__PARTS OF THE EXERCISE__
1. For the press release about the child care bill, say whether each statement agrees with it, answering yes or no and quoting the words that decide it: (a) The bill caps child care costs at 10 percent of a family's income. (b) Senator Hassan sits on the Health, Education, Labor, and Pension Committee. (c) The bill would raise wages for early childhood workers.
2. Carry the press release about the child care bill forward, starting right after its last sentence.

WASHINGTON – U.S. Senators Maggie Hassan, a member of the Health, Education, Labor, and Pension Committee, and Jeanne Shaheen joined in reintroducing the Child Care for Working Families Act, which addresses challenges that many families face in finding affordable child care, including by capping child care costs at 7 percent of a family’s income, expanding access to preschool programs, and increasing wages for early childhood workers.
“Parents in New Hampshire and across the United States are facing tremendous difficulties in finding and affording consistent, affordable, high-quality child care. This bill takes important steps to remove the barriers that families face in accessing child care, including by bringing down costs. I will continue to work to find ways to better support families and child care workers, which will help ensure that all children can receive the early childhood education that they need to thrive,” said Senator Hassan.

__COLLECTED DATA__
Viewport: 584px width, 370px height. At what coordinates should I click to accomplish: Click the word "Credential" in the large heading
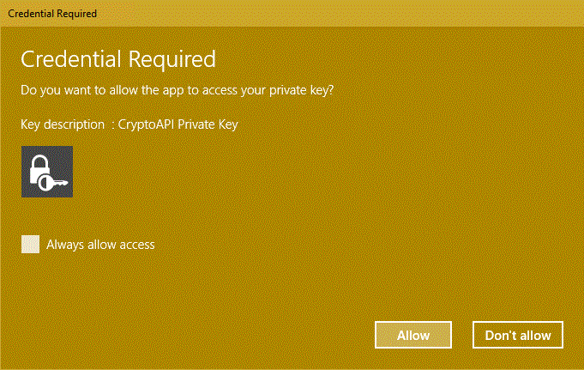71,59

__ANSWERS PER TASK__
1.
(a) No: "capping child care costs at 7 percent of a family’s income"
(b) Yes: "Maggie Hassan, a member of the Health, Education, Labor, and Pension Committee"
(c) Yes: "increasing wages for early childhood workers"

2.
“Access to reliable and affordable child care is essential for families, small businesses and communities. As the child care sector faces closed classrooms and families struggle to find care that meets their needs, we must address the root causes of the issue,” said Senator Shaheen. “The child care system is in need of transformational change. The Child Care for Working Families Act makes needed investments in our economy and our future by raising wages for child care employees and lowering the cost of their services for families. I’m proud to support this important legislation and I will keep fighting for policies that lift up working families.”
Senator Hassan is working across the aisle to support families in New Hampshire. For instance, the year-end government funding bill that is now law included a measure that Senator Hassan pushed for to increase funding for Child Care and Development Block grants to expand affordable childcare to more families. Additionally, she and Senator Chuck Grassley (R-IA) recently introduced the bipartisan Healthy Moms and Babies Act to strengthen health care for women before, after, and during childbirth, as well as their infants. Senator Hassan also recently joined Senator Todd Young (R-IN) in introducing a bipartisan bill to improve access to affordable child care for families with parents working nontraditional hours.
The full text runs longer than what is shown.